**What is needed**.
For the material that follows, work out how many lines hold the word "computer" and answer only with the number.
■ ■ ■ ■ ■
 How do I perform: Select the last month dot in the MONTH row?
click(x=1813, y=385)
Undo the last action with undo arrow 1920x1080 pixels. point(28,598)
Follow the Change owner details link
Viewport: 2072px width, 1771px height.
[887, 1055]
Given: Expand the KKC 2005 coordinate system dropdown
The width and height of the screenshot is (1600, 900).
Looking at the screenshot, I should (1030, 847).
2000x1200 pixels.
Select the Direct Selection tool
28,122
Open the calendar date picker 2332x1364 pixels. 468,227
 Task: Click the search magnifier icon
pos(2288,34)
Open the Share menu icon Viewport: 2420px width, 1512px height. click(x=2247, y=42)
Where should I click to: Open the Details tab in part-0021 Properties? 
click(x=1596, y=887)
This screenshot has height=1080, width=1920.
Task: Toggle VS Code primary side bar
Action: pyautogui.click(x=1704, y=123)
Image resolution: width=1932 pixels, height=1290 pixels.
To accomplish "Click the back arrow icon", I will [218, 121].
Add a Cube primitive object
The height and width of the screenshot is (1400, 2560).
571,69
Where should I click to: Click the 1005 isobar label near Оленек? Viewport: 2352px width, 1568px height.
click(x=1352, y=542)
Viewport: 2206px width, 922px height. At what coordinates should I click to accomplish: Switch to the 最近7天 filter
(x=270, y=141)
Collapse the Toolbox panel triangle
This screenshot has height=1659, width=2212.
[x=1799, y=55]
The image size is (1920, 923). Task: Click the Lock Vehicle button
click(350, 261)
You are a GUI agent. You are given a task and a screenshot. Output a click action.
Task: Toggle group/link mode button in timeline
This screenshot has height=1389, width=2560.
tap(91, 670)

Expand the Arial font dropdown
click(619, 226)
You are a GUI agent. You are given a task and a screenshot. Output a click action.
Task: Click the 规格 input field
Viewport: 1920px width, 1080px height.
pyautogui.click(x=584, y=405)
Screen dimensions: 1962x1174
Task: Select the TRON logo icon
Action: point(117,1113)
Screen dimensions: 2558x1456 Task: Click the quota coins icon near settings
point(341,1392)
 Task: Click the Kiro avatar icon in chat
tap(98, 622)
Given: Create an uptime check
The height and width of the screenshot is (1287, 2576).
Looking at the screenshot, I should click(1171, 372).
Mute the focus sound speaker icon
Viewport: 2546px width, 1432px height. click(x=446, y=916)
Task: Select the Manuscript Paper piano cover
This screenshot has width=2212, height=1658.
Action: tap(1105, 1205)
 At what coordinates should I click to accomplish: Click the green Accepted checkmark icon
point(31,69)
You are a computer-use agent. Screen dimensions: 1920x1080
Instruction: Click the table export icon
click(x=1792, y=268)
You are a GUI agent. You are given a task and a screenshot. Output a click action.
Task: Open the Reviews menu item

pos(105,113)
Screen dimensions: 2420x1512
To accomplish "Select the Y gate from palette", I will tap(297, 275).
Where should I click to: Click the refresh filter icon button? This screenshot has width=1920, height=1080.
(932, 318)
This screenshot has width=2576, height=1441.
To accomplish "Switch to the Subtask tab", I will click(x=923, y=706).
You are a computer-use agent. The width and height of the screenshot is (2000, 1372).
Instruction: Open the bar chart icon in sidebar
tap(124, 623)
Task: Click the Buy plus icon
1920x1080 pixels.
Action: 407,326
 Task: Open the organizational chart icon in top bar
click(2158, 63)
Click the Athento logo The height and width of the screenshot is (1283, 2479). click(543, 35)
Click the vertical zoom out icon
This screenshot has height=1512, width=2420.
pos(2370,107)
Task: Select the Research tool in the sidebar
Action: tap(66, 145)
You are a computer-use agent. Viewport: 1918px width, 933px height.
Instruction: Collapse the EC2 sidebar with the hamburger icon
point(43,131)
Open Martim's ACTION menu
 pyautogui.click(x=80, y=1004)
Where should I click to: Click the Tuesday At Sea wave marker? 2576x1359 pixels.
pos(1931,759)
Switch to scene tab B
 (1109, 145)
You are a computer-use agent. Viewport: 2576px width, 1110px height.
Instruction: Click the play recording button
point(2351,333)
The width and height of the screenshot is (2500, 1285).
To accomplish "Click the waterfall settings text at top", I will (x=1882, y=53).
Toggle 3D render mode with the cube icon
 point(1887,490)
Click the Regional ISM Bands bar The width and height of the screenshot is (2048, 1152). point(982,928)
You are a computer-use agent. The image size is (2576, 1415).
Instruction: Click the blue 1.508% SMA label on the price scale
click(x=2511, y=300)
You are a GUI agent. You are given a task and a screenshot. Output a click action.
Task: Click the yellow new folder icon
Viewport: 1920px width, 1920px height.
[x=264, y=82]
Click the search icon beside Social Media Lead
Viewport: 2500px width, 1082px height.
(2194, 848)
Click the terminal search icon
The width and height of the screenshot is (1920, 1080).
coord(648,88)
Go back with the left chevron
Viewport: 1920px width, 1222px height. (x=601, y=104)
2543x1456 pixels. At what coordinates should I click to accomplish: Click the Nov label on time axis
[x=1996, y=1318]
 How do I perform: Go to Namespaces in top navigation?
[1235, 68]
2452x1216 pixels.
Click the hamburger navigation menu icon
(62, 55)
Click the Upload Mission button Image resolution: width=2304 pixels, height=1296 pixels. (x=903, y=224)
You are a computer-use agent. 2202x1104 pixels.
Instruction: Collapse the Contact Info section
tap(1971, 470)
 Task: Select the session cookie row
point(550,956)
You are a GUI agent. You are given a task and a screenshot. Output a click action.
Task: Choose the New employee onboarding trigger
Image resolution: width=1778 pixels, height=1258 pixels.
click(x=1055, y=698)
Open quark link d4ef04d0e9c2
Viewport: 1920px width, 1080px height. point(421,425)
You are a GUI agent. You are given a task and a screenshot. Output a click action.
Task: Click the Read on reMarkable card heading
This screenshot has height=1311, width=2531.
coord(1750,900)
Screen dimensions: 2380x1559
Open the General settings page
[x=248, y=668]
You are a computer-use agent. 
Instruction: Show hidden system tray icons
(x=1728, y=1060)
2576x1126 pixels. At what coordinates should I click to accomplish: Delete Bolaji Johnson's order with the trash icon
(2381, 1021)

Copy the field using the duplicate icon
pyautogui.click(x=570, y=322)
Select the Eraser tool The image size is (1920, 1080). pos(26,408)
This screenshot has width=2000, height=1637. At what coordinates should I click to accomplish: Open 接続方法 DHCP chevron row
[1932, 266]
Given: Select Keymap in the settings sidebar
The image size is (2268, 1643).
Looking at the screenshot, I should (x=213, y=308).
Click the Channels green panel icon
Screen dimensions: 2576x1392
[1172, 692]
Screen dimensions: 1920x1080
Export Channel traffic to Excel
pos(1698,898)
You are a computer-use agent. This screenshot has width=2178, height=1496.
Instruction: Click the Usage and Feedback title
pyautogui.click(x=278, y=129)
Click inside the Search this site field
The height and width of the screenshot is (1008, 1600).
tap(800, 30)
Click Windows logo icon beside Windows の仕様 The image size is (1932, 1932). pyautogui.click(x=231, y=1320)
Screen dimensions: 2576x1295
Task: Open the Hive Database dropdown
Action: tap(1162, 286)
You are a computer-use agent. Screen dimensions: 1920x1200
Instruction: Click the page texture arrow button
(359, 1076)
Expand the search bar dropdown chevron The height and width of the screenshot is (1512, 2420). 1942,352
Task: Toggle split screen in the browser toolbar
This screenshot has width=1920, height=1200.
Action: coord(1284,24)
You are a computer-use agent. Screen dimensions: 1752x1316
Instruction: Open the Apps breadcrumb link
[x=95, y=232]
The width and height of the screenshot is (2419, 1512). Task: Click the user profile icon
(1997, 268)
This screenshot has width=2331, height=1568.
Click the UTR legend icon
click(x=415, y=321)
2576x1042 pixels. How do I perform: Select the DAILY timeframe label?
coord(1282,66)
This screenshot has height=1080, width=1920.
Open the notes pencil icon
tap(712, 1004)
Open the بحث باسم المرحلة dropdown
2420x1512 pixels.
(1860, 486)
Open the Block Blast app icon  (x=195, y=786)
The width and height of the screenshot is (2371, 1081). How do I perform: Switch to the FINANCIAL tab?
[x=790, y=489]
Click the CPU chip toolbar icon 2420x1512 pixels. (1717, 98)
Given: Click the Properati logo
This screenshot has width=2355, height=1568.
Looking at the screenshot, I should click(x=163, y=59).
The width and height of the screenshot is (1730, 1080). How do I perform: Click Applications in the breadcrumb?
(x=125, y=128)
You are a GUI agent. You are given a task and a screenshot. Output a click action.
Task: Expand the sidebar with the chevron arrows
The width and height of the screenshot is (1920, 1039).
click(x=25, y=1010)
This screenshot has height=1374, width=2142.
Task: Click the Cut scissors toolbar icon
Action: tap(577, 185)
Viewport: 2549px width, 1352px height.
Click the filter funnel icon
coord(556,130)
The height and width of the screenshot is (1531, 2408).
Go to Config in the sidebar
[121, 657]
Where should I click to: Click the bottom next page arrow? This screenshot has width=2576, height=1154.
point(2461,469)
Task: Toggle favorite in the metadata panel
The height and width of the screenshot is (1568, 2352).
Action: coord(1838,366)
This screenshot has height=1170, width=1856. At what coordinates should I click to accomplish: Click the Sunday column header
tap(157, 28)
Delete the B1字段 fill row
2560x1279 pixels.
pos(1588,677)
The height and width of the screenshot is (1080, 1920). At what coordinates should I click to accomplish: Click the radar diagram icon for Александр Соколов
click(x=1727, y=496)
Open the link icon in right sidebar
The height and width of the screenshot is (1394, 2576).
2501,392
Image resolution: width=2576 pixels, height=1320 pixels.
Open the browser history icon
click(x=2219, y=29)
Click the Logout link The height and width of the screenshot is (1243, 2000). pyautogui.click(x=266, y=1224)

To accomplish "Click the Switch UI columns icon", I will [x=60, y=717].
■ ■ ■ ■ ■
**Output of the task**.
10